EXERCISE PROMPT: Rename "dropdown" to "drop-down list" throughout the lines below, and reproduce them with everything else left unchanged.

[Records for locating described items]
-- Begin --
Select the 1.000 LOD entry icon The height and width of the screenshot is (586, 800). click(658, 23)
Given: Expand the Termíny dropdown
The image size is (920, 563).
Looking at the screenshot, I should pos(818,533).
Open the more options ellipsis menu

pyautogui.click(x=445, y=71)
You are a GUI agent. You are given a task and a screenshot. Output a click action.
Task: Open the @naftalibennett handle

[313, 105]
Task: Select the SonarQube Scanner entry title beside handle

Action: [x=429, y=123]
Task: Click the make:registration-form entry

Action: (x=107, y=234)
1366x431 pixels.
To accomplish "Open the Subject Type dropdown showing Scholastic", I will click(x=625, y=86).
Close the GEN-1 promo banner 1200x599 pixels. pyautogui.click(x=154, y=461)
-- End --
EXERCISE SOLUTION:
Select the 1.000 LOD entry icon The height and width of the screenshot is (586, 800). click(658, 23)
Given: Expand the Termíny drop-down list
The image size is (920, 563).
Looking at the screenshot, I should pos(818,533).
Open the more options ellipsis menu

pyautogui.click(x=445, y=71)
You are a GUI agent. You are given a task and a screenshot. Output a click action.
Task: Open the @naftalibennett handle

[313, 105]
Task: Select the SonarQube Scanner entry title beside handle

Action: [x=429, y=123]
Task: Click the make:registration-form entry

Action: (x=107, y=234)
1366x431 pixels.
To accomplish "Open the Subject Type drop-down list showing Scholastic", I will click(x=625, y=86).
Close the GEN-1 promo banner 1200x599 pixels. pyautogui.click(x=154, y=461)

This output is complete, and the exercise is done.